Federal and state governments are spending a great deal more, while their revenues take a hit.

As this fiscal incontinence continues, it won’t be long before a greatly increased level of public debt becomes an unavoidable legacy of the crisis.


Australia’s pre-crisis gross general government debt stood at more than $800 billion or about 43 per cent of GDP – about three-quarters of it Commonwealth and one-quarter state.

After 10 years of rapid increase, the Commonwealth was flattening the curve (to borrow a term currently in vogue), but state debt was set to increase by roughly $100 billion in three years to finance an infrastructure splurge. The net result would have been an increase in the dollar amount of debt, but stabilisation as a percentage of GDP – albeit at a historically high level.

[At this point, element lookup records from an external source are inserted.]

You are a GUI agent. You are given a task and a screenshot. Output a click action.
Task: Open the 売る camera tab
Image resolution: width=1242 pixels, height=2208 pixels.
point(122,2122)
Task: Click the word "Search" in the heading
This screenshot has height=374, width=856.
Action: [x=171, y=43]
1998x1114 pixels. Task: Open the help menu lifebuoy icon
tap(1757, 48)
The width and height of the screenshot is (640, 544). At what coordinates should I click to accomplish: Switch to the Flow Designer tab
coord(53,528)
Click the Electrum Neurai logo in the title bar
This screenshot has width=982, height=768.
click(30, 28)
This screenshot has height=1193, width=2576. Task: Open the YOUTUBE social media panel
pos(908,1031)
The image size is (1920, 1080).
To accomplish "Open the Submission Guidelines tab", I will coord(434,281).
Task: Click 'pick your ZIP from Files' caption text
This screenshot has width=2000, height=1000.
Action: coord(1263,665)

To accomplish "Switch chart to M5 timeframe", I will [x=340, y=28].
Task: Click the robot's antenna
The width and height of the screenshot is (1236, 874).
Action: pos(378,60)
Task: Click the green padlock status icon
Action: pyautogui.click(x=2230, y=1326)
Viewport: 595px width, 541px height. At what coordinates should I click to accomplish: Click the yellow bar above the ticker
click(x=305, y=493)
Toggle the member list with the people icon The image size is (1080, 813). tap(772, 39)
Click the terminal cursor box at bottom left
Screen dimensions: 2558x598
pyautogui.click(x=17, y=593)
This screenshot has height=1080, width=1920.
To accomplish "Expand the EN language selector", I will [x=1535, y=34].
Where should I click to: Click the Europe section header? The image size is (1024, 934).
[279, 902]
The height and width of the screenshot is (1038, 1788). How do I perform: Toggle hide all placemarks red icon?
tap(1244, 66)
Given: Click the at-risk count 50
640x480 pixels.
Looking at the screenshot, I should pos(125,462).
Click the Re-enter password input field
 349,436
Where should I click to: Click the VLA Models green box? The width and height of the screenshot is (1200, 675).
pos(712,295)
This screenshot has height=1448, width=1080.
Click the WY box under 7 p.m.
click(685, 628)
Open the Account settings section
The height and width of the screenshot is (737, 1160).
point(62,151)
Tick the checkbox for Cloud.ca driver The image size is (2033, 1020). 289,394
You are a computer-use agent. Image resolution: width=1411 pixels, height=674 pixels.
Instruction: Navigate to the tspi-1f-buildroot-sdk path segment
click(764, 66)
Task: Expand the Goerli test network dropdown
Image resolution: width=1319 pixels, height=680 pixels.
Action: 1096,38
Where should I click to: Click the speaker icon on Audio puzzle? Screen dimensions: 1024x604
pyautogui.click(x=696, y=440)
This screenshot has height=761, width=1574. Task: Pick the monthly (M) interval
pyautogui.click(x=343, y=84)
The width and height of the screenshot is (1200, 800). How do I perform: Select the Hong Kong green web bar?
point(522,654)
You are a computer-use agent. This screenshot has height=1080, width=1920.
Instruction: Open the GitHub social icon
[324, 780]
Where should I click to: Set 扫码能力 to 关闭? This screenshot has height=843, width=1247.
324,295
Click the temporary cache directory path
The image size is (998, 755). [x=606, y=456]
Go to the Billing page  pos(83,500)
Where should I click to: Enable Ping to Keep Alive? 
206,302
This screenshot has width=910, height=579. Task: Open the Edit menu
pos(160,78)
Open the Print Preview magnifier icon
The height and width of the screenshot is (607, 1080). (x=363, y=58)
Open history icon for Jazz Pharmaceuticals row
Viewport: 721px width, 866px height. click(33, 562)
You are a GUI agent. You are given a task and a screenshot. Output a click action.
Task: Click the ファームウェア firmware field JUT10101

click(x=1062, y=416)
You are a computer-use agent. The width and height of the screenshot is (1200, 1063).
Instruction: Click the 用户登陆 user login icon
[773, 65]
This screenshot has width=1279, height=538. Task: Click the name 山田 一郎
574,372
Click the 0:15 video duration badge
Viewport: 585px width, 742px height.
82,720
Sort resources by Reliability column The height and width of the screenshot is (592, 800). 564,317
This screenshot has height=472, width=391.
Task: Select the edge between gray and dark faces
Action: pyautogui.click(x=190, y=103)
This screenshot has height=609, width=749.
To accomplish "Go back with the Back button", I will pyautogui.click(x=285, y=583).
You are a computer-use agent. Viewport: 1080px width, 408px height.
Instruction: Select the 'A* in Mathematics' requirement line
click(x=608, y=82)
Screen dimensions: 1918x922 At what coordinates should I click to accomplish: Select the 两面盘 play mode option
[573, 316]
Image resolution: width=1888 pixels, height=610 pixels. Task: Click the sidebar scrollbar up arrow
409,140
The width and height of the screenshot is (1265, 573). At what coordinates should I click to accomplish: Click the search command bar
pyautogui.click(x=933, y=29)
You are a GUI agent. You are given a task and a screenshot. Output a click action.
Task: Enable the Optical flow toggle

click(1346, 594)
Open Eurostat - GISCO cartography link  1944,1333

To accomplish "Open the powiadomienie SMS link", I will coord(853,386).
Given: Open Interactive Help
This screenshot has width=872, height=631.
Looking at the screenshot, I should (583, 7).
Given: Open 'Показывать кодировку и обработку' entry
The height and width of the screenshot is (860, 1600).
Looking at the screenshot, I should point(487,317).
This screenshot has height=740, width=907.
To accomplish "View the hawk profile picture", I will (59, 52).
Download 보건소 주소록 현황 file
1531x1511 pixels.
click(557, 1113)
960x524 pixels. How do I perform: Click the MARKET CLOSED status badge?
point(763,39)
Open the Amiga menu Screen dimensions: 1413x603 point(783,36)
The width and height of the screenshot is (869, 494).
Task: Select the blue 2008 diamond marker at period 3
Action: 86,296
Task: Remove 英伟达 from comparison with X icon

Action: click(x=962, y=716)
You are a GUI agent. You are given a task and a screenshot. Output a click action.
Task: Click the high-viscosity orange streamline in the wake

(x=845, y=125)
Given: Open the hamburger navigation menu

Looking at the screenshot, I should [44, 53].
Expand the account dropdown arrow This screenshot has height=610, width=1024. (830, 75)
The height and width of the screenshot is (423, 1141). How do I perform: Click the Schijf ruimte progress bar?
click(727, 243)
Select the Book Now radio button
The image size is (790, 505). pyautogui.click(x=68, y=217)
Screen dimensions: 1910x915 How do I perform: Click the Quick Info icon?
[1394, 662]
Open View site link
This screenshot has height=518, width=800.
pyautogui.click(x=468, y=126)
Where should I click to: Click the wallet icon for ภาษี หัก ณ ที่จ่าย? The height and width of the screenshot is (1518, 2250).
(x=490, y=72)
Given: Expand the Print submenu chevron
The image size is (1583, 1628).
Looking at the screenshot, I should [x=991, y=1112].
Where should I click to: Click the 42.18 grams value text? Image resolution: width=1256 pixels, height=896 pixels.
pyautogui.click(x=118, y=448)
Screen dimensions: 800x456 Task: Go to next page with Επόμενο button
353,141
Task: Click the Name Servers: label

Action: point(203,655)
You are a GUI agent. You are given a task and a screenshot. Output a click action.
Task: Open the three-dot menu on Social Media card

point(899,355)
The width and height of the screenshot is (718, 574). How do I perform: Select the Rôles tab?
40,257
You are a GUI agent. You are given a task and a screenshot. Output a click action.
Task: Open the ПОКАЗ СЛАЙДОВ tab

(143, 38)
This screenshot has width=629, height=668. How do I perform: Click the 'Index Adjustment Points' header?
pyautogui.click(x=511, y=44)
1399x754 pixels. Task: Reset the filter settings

Those projections have now gone out the window. While any calculations at this stage are ‘back of the envelope’, it is not difficult to see total debt increasing by 10–15 percentage points of pre-crisis GDP (let alone shrunken post-crisis GDP), taking it quite rapidly to 53 — 58 per cent of GDP.

This would still be well below the average of G20 advanced economies (currently 113 per cent, and surely set to surge). Some will draw comfort from this international comparison, but there is no escaping the reality that a higher level of debt will constrain our governments’ policy choices, risk credit rating downgrades and leave us even more exposed to a future crisis.

An increase is inevitable, but it can be minimised by stopping this misguided economic shutdown as quickly as possible; ending the associated economic rescue spending much earlier than currently envisaged — and ensuring none of it becomes permanent.

Robert Carling is a Senior Fellow at the Centre for Independent Studies.